What we have in front of us here are three distinctly different styles of rye whiskeys, brought to us by one of Minnesota’s most ardent “field-to-glass” producers, Far North Spirits. Far North is the passion project of Michael Swanson, an ex-corporate world dweller with a rich Swedish-American family history of grain farming in Northern Minnesota.
The crew at Far North hand-selects and plants the “finest” non-GMO grains like AC Hazlet rye and Minnesota 13 heirloom corn in order to craft these field-to-glass projects, and is proud to “mill, mash, ferment, distill, and bottle” on-site at the nation’s northernmost distillery.
While there’s little mystery behind the field-to-glass concept, there’s less understanding about the esoteric styles included in this roundup. Minnesota Rye Whiskey is obviously titled thusly in the spirit of the single estate rye that bleeds Minnesota sweat and soil, but Maryland-style Rye Whiskey may be slightly more foreign. According to one beverage expert, Maryland-style is meant to be a “brighter” rye, with an earthier, grassier character than most. Look to Maryland Free State Rye Whiskey and Heaven Hill’s Pikesville as flagship entrants in to this obscure category. Some historians swear the distinction means the opposite: bigger, burlier, thicker, and more intense.
Either way, these two under-the-radar styles, along with a 100% rye offering, make up the Far North Spirits cavalcade of rye whiskeys. As descriptors on these styles seem lacking (and muddied when they’re not), the only true test is taste. A side-by-side analysis will hopefully bring out the unique differences in these geek-friendly whiskeys.
Vital Stats: 94 Proof. 80% Hazlet rye, 10% each heirloom corn and malted barley. $35/375ml.
This whiskey pours the darkest of the three, a deep amber with vibrant orange notes. It possesses a slightly dulled brilliance and thin, steadfast legs clinging to the glass interior. Its aroma has notes of sourdough, freshly-cut oak, copy paper, and underripe red berries.

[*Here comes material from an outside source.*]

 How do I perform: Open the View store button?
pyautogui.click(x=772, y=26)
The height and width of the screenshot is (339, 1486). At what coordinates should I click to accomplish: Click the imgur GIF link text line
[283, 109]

As it hits the palate, there is an immediate sense of balance between viscous sweetness, oak, alcohol heat, and earth tone huskiness. The undertone of vanilla-tinged caramel allows for multiple sips which breed an appreciation for the peppercorn-like notes of the Hazlet rye. We liked this one back in 2016, and nothing much has changed.

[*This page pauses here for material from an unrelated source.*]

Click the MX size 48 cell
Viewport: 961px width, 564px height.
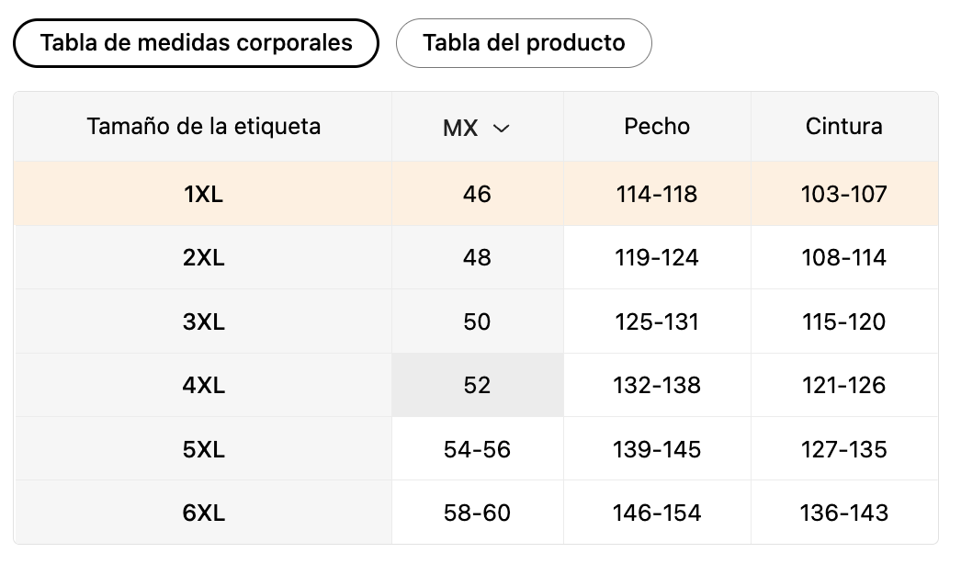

If there’s a negative, it’s a lingering mouthfeel that slightly stings and cottonmouths the palate.
Moving down the color wheel, the Maryland-style appears a lighter shade of orange with dull straw notes. This whiskey also suffers from a lack of brilliance, but possesses a pleasant clarity. Viscous cascading is also a bit more restrained here, with more swirling necessary to create spiderweb-like legs. This one has a simpler aroma, vanilla stands out, but also less oak brings forth a strong solvent note, esters and alcohol bite are more present and create a lack of cohesion in the nose.

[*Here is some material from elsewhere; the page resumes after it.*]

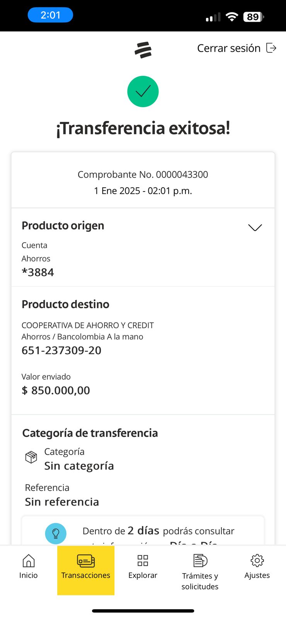Tap the green success checkmark icon

click(x=143, y=92)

This one plays a little more aggressively on the sweet/boozy dichotomy, and the first sip possesses very little balance in the way of drinkability. It’s not the rocket fuel that the aroma suggests, but simpler notes of dark corn syrup, cotton candy, and hazelnuts seem to amplify the booziness.
Without copy-and-pasting the visual description from the Maryland-style, I’ll simply say that it would be very easy to mix these two up. Solid, dull orange with minimal legs, clear but lacking brilliance. Hued right down the dull spectrum of yellows and oranges. Aroma here is the glueyest of the bunch, recalling grade school paste and high school wood shop. There are happy hints of bruleed banana, white chocolate, and even an earthy bite of peanut skin.
By far, the 100% rye has the best flavor and mouthfeel. It’s coating, and possesses that heat, but all in good measure and drinkable while feeling beefy and burly. After my palate has adjusted, a brilliant balance of deep and complex brown sugar sweetness and fresh leather take over, finishing each sip with a hint of smoke and just the right amount of intensely tannic rye.
This is the winner of the bunch, and an exceptional achievement in the world of rye whiskey.
Far North Spirits’ dedication to craft and grain-to-glass production is obvious, even right down to their bottle labels. I’m happy when such an ethos is realized at no detriment to the final product. The main issue is with the pricing of such uncompromising visions, and the only one that I’d repeat with such a hefty price tag is the 100% Rye.